Participants viewed the device’s COP composition as generally neutral, with some considering it to be less likely to break than traditional glass syringes. Although perhaps not perceptible to participants during the study, syringes made of plastic are known to have higher break resistance compared with that of typical glass syringes (35). This could potentially reduce the risk of breakage and associated complications during use or transport. Unsiliconized plastic also offers other potential benefits over siliconized glass, including decreased surface reactivity, reduced protein aggregation, and improved overall product stability (35, 43, 47). In addition, the potential for glass defects during manufacturing are eliminated, providing an advantage to drug manufacturers during processing in reduced inspection and drug product loss (48); neither of these benefits would be apparent to the end user.

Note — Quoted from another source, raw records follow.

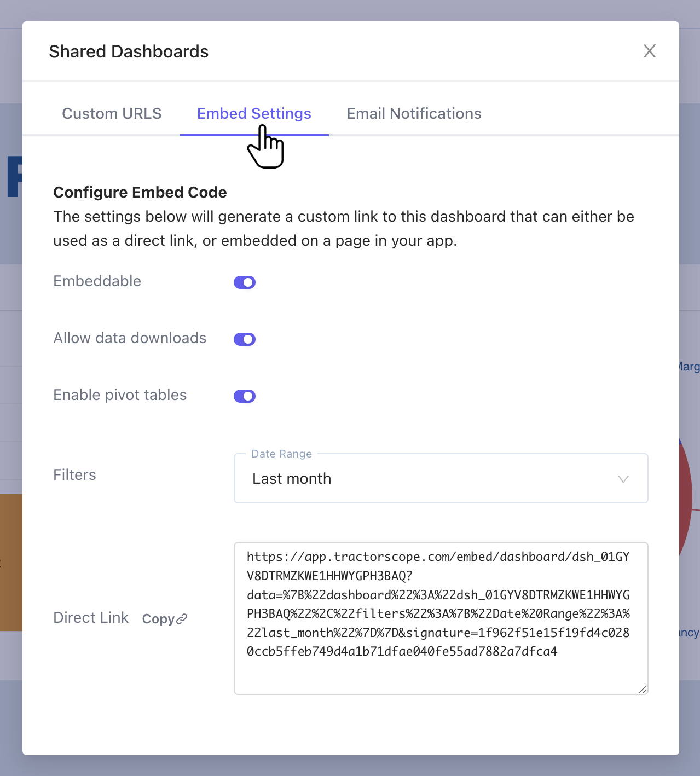The height and width of the screenshot is (776, 700).
Task: Click the textarea resize handle corner
Action: tap(643, 690)
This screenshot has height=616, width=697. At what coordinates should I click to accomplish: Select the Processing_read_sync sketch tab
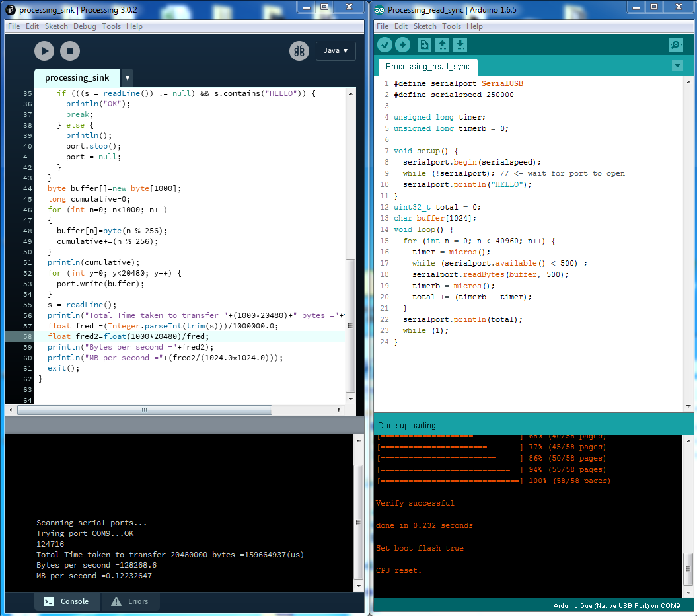pos(427,67)
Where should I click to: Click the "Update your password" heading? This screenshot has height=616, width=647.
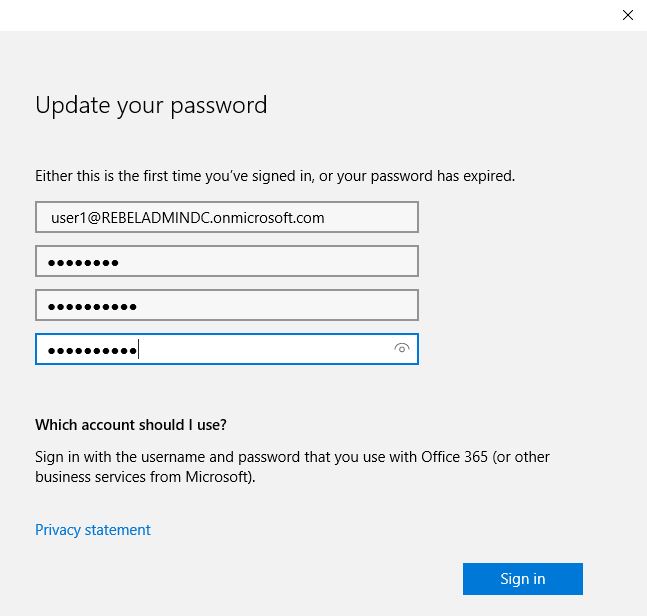[151, 105]
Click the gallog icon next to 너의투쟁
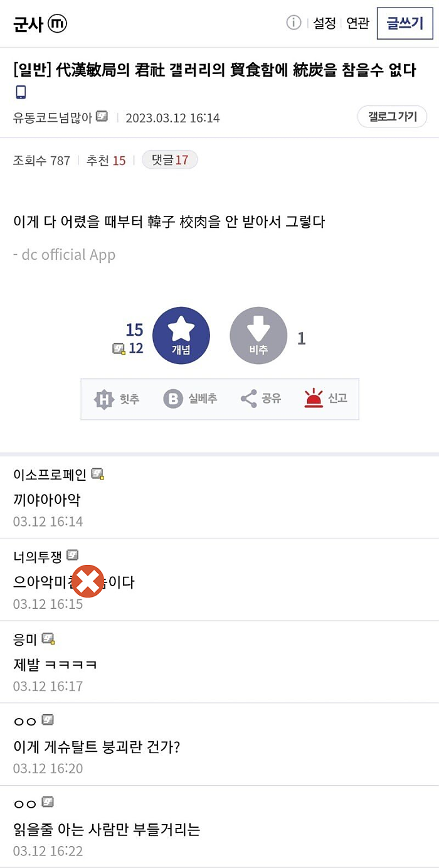Screen dimensions: 439x868 coord(73,555)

The major limitations of this study were its relatively small sample size and lack of inclusion of ophthalmic technicians. Some retina practices rely on technicians to help prepare syringes for IVI, and it may have been valuable to observe their interactions with the concept device as well. Also, although the study was conducted in two separate facilities, one in the Northeast and one in the South, possible geographic differences in practice were not fully captured to the extent they exist.
Conclusion
In summary, the studied PFS design was found to be usable, acceptable, and safe for IVI by experienced RSs. Use errors observed in the study were largely rooted in unfamiliar use steps or transference behaviors from existing devices, both of which are addressable with improved instructions and design language. Minor difficulties related to dose setting were anticipated in advance of the study, and a potential external dose marking solution was identified by participants for incorporation into the overall design. RSs preferred the concept device to IVI products supplied in vials and half preferred the concept device to the ranibizumab PFS. The unique features of the concept device, including absence of SO and break-resistant COP composition, were mostly recognized by participants and may offer an improvement to currently available systems for IVI. Overall, the outputs of this study can be used to inform design refinements and future formative and summative human factors testing.
Conflict of Interest Declaration
This research was sponsored by Terumo Pharmaceutical Solutions.